March Madness is college basketball's annual shining moment, and few schools have shone as bright or as long as the University of North Carolina, Chapel Hill. The Tar Heels have been in 18 Final Fours and won the national championship five times, most recently in 2009.
But today, UNC's athletics are also known for something else entirely: a massive academic fraud scheme. In Cheated: The UNC Scandal, the Education of Athletes, and the Future of Big-Time College Sports, UNC history professor Jay Smith and Mary Willingham, who worked with UNC athletes as a learning specialist, detail the scheme and the attempts to cover it up.
They tell NPR's Robert Siegel about the scheme and the ways that many participating faculty members explain their involvement.
Interview Highlights
On how the scheme worked
Mary Willingham: Students were steered, or enrolled, by academic counselors — academic advisers that worked in the athletic department — to a lot of "paper classes" that were offered in the African-American studies department. And we traced the history of this system back, in the book, to the fall of 1988. I worked in the Academic Support Program for Student-Athletes from 2003 to 2010, and I became aware of this system shortly after I arrived. ...
We told athletes to [go] to the African-American studies department, to the office manager, and get a prompt. And they would then go to the library or, with our assistance, just cut and paste from online material, or we would put something up on the screen that they would copy. And then they would just turn it in. No one really ever read them. They were always graded A or B.
On a course in which the professor only considered test questions the student answered — so, if a student only answered 11 questions out of 20, he was graded out of 11
Willingham:That was in our School of Ed, of all departments. [In] the School of Education, we had a gentleman who taught a class — it was about public schools and about public education and about education here in North Carolina. So ironic. Many, many athletes over the years took this class because it only met one night a week for three hours. Many of them slept through it or left at the break. And then there was just one test at the end, and you really only had to answer the questions that you knew or you thought you knew. And you would get a C or a B or an A. It depended on if he liked you or not. You know, you needed to make nice with him, too. It was ridiculous.
Jay Smith: Basketball players in particular are rumored to have done yardwork for this professor, to have had dinner at his house. He was very, very chummy with the athletes. That phenomenon of the "friendly faculty" member is universal. Every campus has some. And they represent curricular weak spots — soft spots that will be taken advantage of systematically.
On the common feeling among "friendly faculty" that they're helping student-athletes get through a doubly difficult college experience
Willingham:I worked with a lot of people, and I actually felt that way for a long time myself. I felt like at least I was, you know, giving the opportunity to these young men to come to college and have some sort of a college experience and play their sport, which they were happy doing. So yes, I understand the sentiment. I understand the feelings. But I'm a mother. I have three kids and I wouldn't want anyone to treat them the way that these young men — and the way that I participated in this system of fraud — I wouldn't want my kids to be treated this way.

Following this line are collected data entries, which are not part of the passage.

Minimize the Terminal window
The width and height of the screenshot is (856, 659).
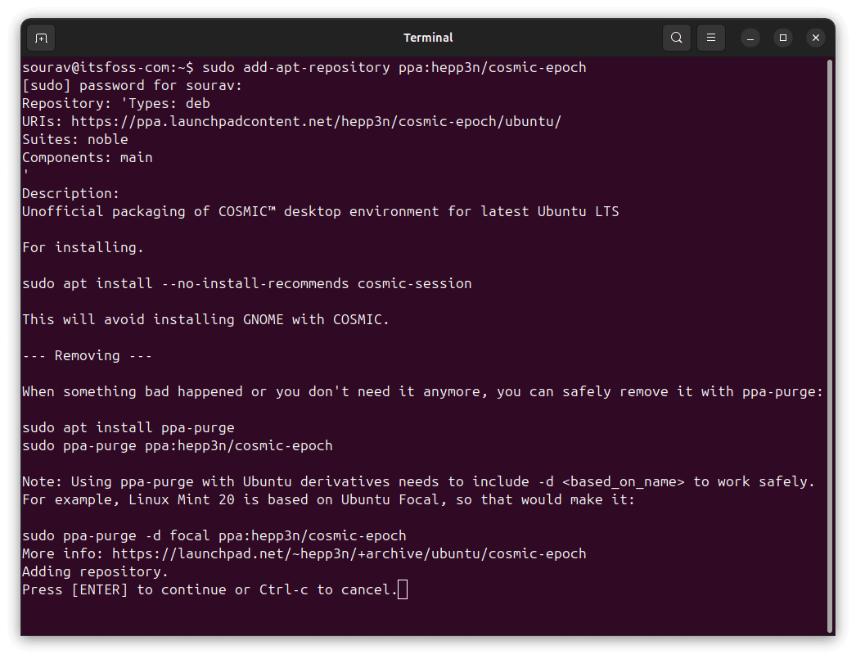[750, 38]
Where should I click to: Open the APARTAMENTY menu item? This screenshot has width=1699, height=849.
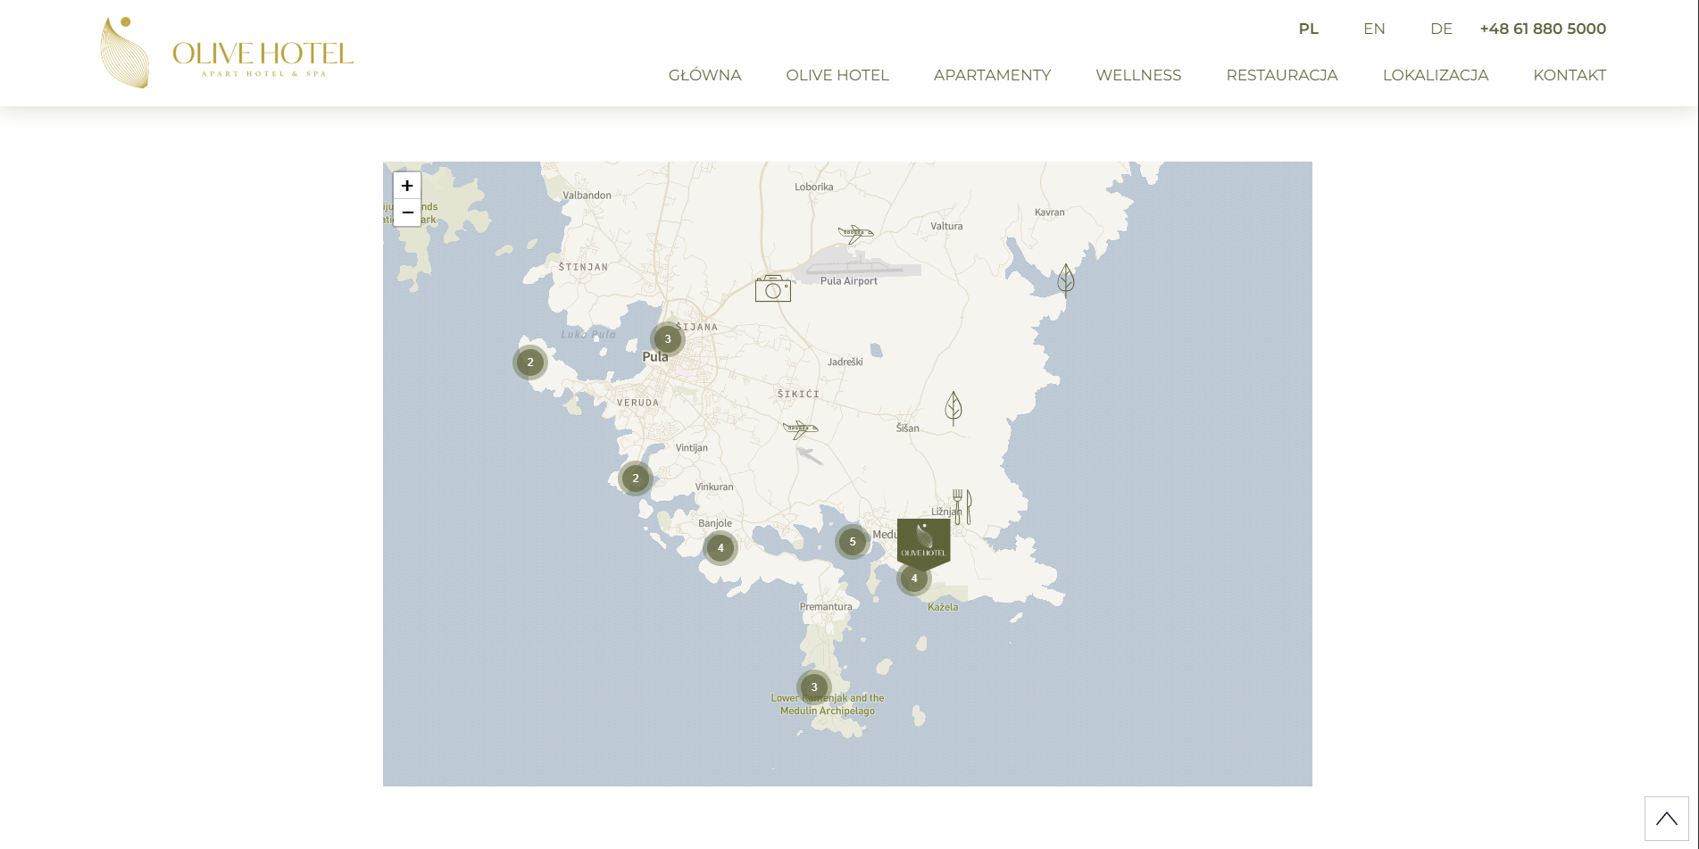coord(992,75)
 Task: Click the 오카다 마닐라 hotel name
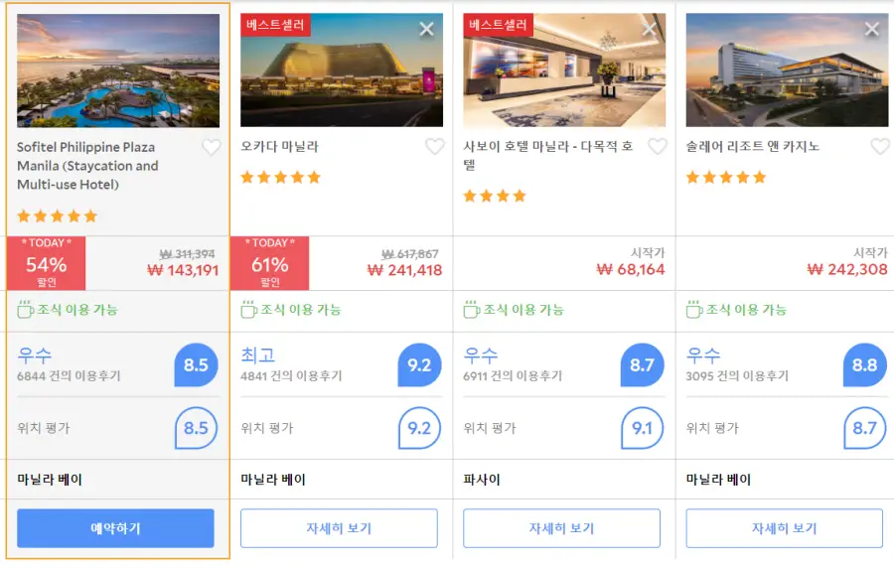click(x=279, y=146)
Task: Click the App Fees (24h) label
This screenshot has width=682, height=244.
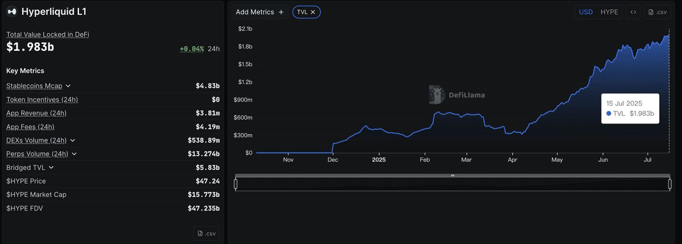Action: [x=30, y=127]
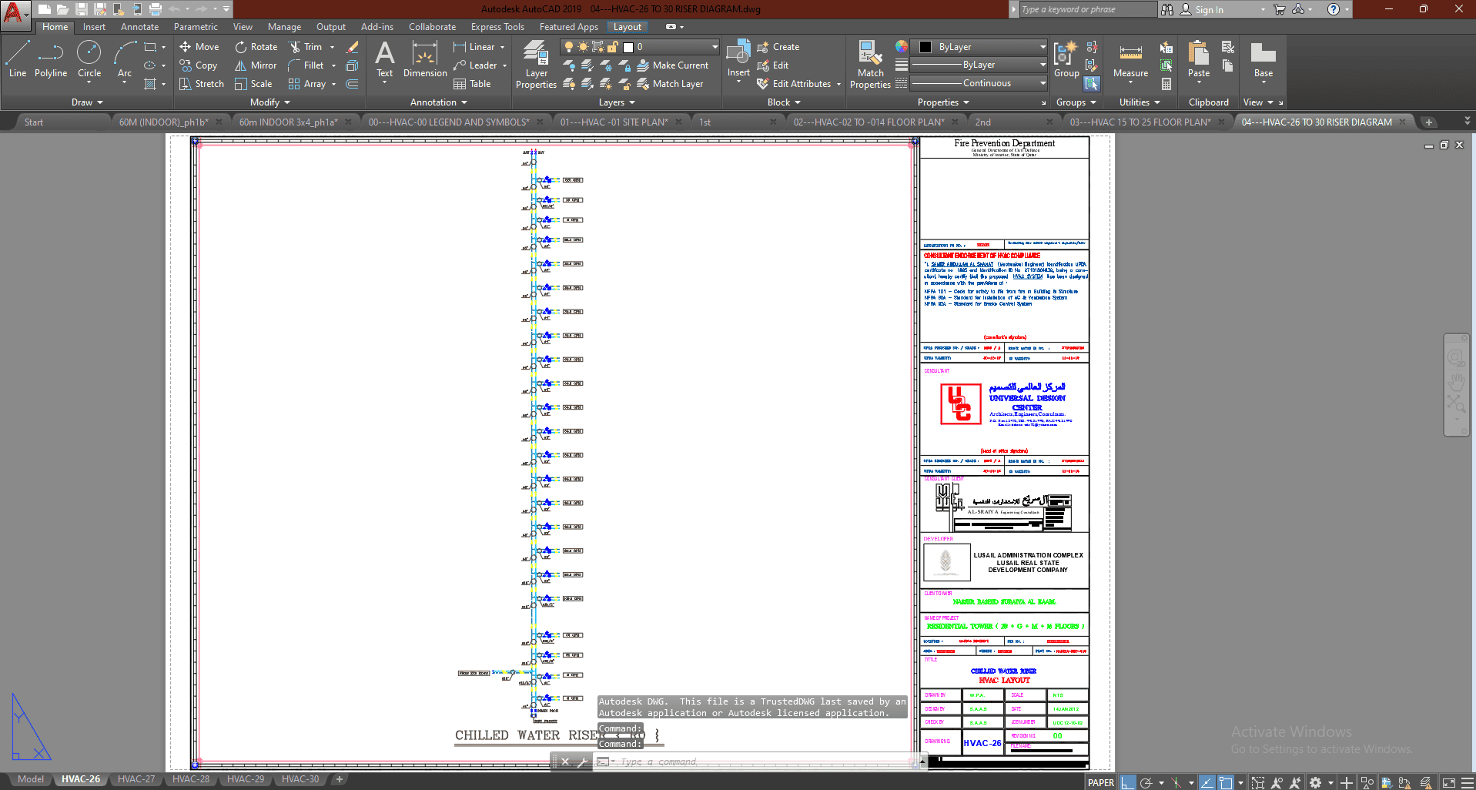Toggle PAPER space in status bar
1476x790 pixels.
[x=1100, y=782]
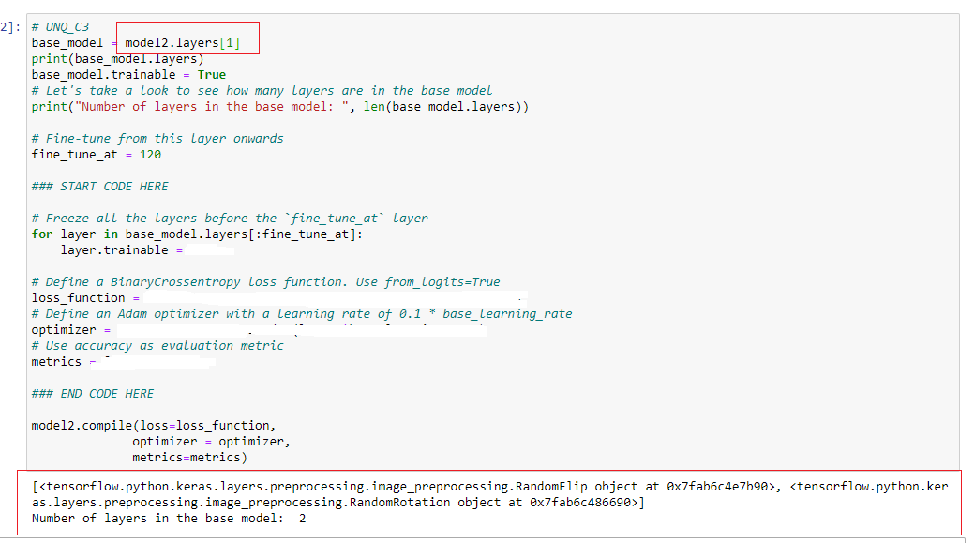975x543 pixels.
Task: Click the 'metrics=metrics)' argument line
Action: point(189,457)
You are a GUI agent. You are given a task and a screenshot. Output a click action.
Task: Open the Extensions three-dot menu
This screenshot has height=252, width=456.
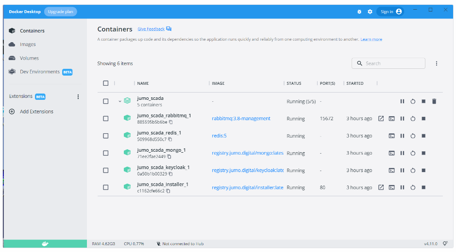[78, 97]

On the difference between what happened at UNC and the easy classes any student might take
Willingham:The difference is that we needed to keep players eligible. These students ... their transcripts are littered with other pass-through classes in drama, in geology, in philosophy. Not just, you know, like maybe you or I, where we had some of those classes but we still had a major and got a decent education. The NCAA and its member institutions are promising these athletes a world-class education, and that's not what they're getting at all. Not even close.
On how much the Chapel Hill academic community knew about the scheme
Smith: There were varying levels of awareness. I mean, there were plenty of academics — the majority, I would say, across the campus — who knew nothing at all. But there were plenty others in and around that department who had administrative contact with that department in one way or another, who had to have been aware in one way or another. And some administrators, some deans, surely had to have suspected that something was amiss. But it was more convenient to look the other way.
On what sets the UNC scheme apart from what other universities have done to keep their athletes playing
Smith: We're No. 1 ... let's get that straight: UNC is No. 1. But these pressures are applied to university faculties all over the country — faculties and administrators — because it's the same game being played. What I think sets off the UNC case, in addition to being such a long-running scandal — 20 years-plus — is that our administrative leadership has been exceptionally reluctant to admit the meta-cause, the basic cause of all of the fraud, which is the need to keep athletes eligible. They just won't talk about it. ...
The current system is a mandate for fraud. It basically requires fraud and make-believe games.